■ **PROBLEM REQUIREMENTS**
Reproduce the part of the Skype versus Cisco comparison below that opens with the words "Cisco isn't that" and closes with "want to use.".

It's an interesting fight isn't it? I saw a comment from a Cisco commentator a while ago asking:

'Do you want an Enterprise Communications Platform that also does Instant Messaging, or do you want an Enterprise Instant Messaging platform that also does some telephony?'.

I think that's a little disingenuous really, and doesn't tell the whole story.

There's an (obviously one sided!) document from Microsoft here, that's worth reviewing:

Comparing Skype for Business versus Slack, Cisco, and Google Hangouts

Technical Comparison
The problem you can often run in to when running a technical assessment of products is a lack of differentiator. How do you choose between say a Mitel PBX and a Cisco one for example - on a list of functional capabilities? The gap isn't big, if it exists at all. Yet people constantly do, much preferring the Cisco UCM route in my experience.

It's more than a list of functions.

It's the same with Skype vs Jabber. Look at them from a functional basis and what gaps do you see? Not many really:

2016-07-26UCStack

Both products do this in some form don't they? …and yet.

Do I need to choose?
This is another interesting question. Do you have to choose between Cisco & Microsoft? Well, no, is the answer. A Cisco voice platform with Lync/Skype on top is probably one of the most common deployment topologies we see. Some view it as the best of both worlds - leveraging Cisco's excellent Call manager platform, while utilising Microsoft's brilliance in the software space.

The only comment I'd make on this model is that once a user starts using Skype for telephony, the user won't care how you're delivering that telephony from an architecture point of view - they're a Skype user. Now, with that comes pressure from other users - they look on enviously at the roaming user who gets their services everywhere, and an any device…and they end up wanting it too. If you're not careful you end up with a large proportion of your estate on Skype, with a smaller Cisco back end just supporting the transport. I've seen this happen a lot - you end up re-engineering around the Cisco platform.

Field Experience
I'll be the first to point out this is subjective opinion…..I've never seen a site move from Lync to Jabber and the users enjoy the experience. Ever. Yet companies sometimes do this. Often as they're invested in Cisco, and expanding on their Skype deployment may involve additional costs in product/licenses. Legitimate reasons of course, but it's not one the users enjoy from my exposure to it.

Integration
I think this is where the gap starts to widen. Integration of Microsoft apps into, well, the Microsoft ecosystem is far stronger than Cisco's (Who knew etc.). Everything from the look and feel - it's all familiar, it's all Office.

Cisco isn't that far behind to be fair, but the interface isn't as familiar, and it doesn't have the integration points that Microsoft has.

Usage - Switching Modalities
This is an interesting one - one of the things I love about Skype is the ability to start with one conversation type and quickly move to another. It's simply how conversations go.

Start with an IM, jump to voice, share some docs, drag in another person etc. You go from an IM to a full on-line multi-party conference simply and easily. Using different clients to achieve this drops the user's drive to use them - jumping between Jabber and WebEx for example. You need to plan and have an idea of what you want to use.

The Office365 Juggernaut
If usage is one thing that starts leveraging the difference, I think Office365 is really where value and capabilities start stretching the divide.

Pretty much
all of my clients are on the Office365 roadmap or considering it. Astonishing isn't it - ALL. I can't remember the last time I did on on-prem Exchange migration that wasn't consolidation in expectation of a '365 move.

■ **GIVEN DATA**

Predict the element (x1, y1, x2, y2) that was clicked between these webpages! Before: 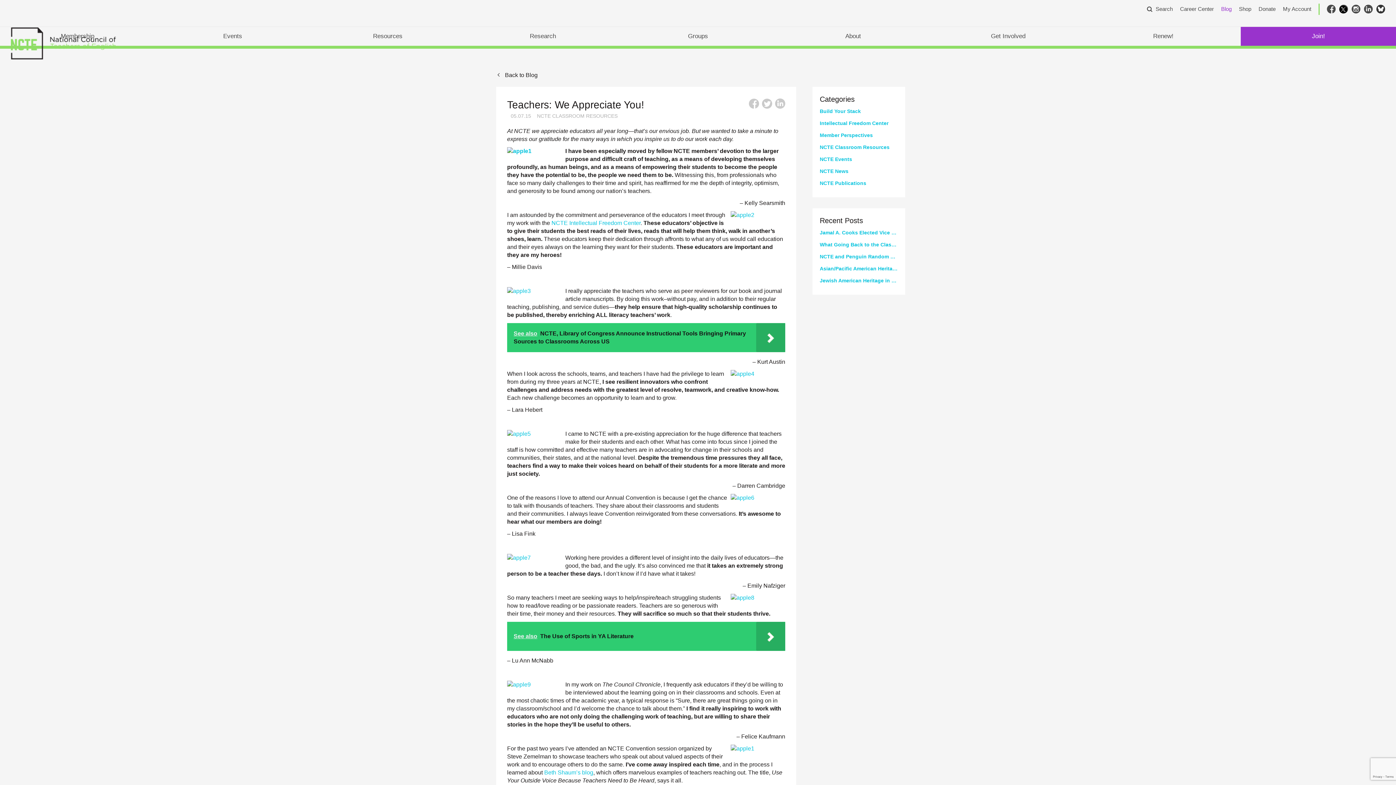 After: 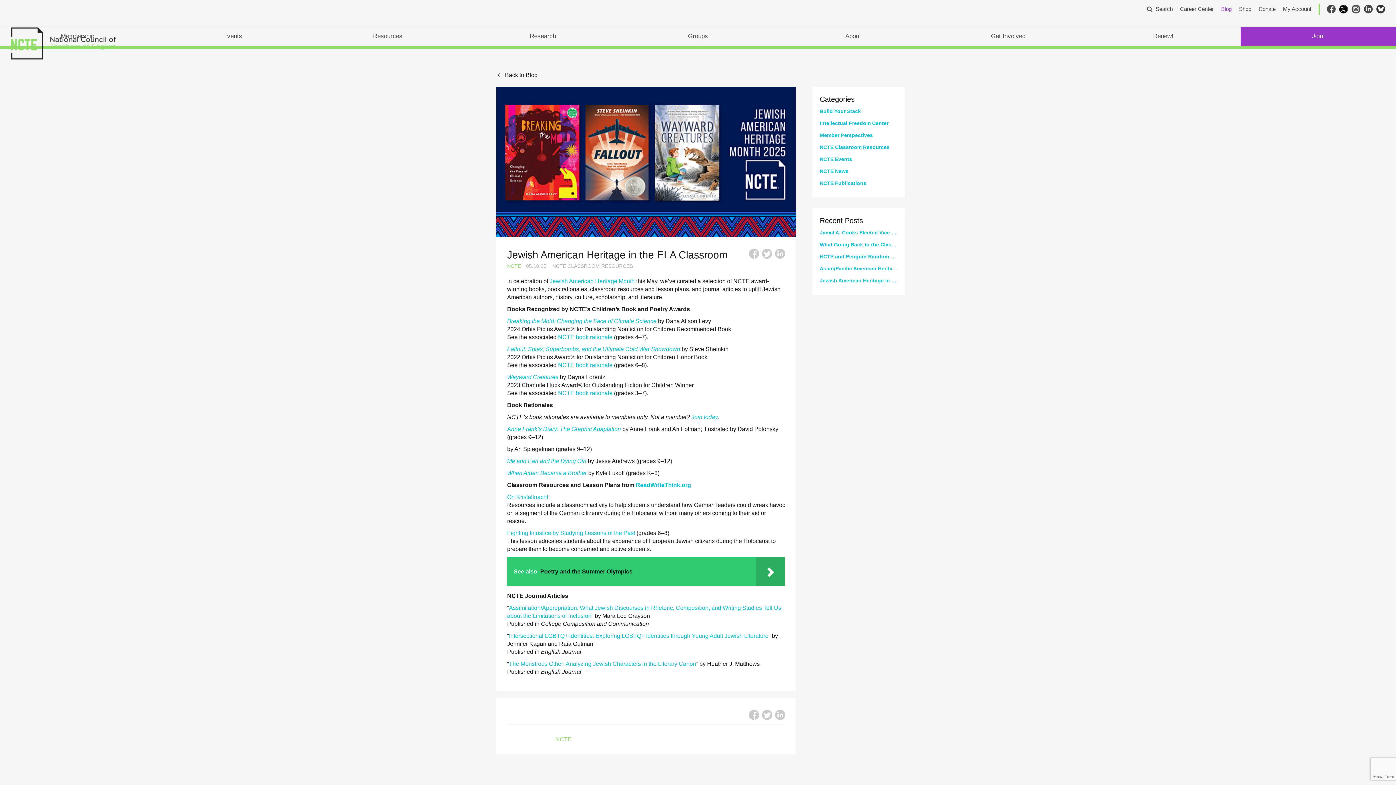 Action: bbox: (820, 275, 898, 285) label: Jewish American Heritage in the ELA Classroom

■ **SOLUTION**
Cisco isn't that far behind to be fair, but the interface isn't as familiar, and it doesn't have the integration points that Microsoft has.

Usage - Switching Modalities
This is an interesting one - one of the things I love about Skype is the ability to start with one conversation type and quickly move to another. It's simply how conversations go.

Start with an IM, jump to voice, share some docs, drag in another person etc. You go from an IM to a full on-line multi-party conference simply and easily. Using different clients to achieve this drops the user's drive to use them - jumping between Jabber and WebEx for example. You need to plan and have an idea of what you want to use.